Part of me believes that we're coming up on the crisis phase of the Forth Turning. Now that the WWI generation are gone, there's no one holding us back from trying fascism/communism again, and we're gonna slip right down the line to a sort of soft-fascism a lá Orban. This is the crisis, or maybe it's the rise of AI, or maybe it's environmental collapse. Perhaps all three are connected. Maybe we're just due for another big global conflict. It's been a while since we had whole-scale destruction of wealth, or a debt jubilee. COVID didn't do it, and to hear Elon Musk tell it, 2025 is going to be lit. Buckle up folks, it's gonna be a bumpy ride. The seculum is gonna run its course. Weak men bring hard times and all that jazz.

This is as pessimistic as I want to get. I've picked up the phrase pessimism of the intellect, optimism of the will, attributed to Italian communist and philosopher Antonio Gramsci, who wrote 30 notebooks while imprisoned by Mussolini for 11 years before he died. Now is not the time for despair. It's time to start getting shit done. Be the change and all that.

Last night I drove my wife to a FB meetup that was organized by the same people that were doing Indivisible meetings last time around. The average age was well north of fifty, and I don't know whether any solid action items came out of that, but I already wrote that whole scene off years ago. Apologies to all those elders out there fighting the good fight, but if we learned anything this cycle, it's that it's time to dump the boomer baggage and get on board connecting with and bringing up the next generation of leaders. Seems there are very few people my age with the resources or the wherewithal to get involved in political battles these days, and I'm not sure that there's much hope of bringing up many new ones at this point. This is what makes JD Vance so dangerous, he's a generational figure.

Vance is apparently a protégé of not only Peter Thiel, but also Curtis Yarvin, AKA Mencius Moldbug, a blogger who's argued since 2014 that American democracy is a failed experiment which needs to be replaced with a techno-monarchy. No shit. I'd read some of Moldbug's blog back in the day and didn't even know about the Vance connection until about a month ago.

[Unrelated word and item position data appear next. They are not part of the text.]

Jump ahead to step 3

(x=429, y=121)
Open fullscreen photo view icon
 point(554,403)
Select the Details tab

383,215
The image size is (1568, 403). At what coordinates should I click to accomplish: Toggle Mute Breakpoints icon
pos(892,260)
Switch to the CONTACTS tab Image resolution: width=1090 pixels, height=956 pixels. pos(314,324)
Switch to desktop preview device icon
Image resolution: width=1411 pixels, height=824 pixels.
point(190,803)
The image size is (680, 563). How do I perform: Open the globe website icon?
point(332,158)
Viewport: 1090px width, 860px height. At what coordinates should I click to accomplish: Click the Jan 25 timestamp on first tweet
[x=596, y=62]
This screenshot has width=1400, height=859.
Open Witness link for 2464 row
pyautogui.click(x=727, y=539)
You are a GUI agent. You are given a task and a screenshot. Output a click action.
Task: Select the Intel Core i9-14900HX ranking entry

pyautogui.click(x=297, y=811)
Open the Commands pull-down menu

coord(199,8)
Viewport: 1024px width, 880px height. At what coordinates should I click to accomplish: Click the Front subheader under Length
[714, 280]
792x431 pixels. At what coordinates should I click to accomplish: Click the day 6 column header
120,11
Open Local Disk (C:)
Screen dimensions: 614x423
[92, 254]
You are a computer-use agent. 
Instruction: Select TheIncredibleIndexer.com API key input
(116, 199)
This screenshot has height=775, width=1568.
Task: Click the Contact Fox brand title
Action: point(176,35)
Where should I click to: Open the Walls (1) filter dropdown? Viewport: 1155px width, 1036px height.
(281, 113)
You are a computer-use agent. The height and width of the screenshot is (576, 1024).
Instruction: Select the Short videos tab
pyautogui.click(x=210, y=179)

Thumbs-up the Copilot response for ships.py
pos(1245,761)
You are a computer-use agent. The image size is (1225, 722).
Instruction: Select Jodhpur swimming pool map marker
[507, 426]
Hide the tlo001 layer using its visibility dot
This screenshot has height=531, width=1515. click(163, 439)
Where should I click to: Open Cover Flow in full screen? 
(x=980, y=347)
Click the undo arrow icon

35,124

But it's the economy, stupid. No telling that the average American has no idea the difference between inflation and deflation, people just want their bacon.

So Thiel and Elon got their wish, America's gone MAGA again. Harari's book seems utterly prescient now, and as a historian I think he's got a pretty good grasp on how our information networks led us to this point. It's not just the printing press all over again, this time we've got agents who can create their own knowledge and take action autonomously. AI is going to change the game. But, as Harari says in his book, "the network is often wrong", and his question is whether our tech continues to fracture us or whether it will draw us together.

There, to put an end to this post, is my last bit of advice for now. Draw together. Not only your friends and compatriots, but also those friends that you've stopped talking to over the last four years, he crazy uncle or in-law that posted the thing on FB that you disagreed with. Take steps to actively listen to people who disagree with you. Get out of the house and talk to your neighbors. And keep in mind that the problem might not be all of them, it might be you.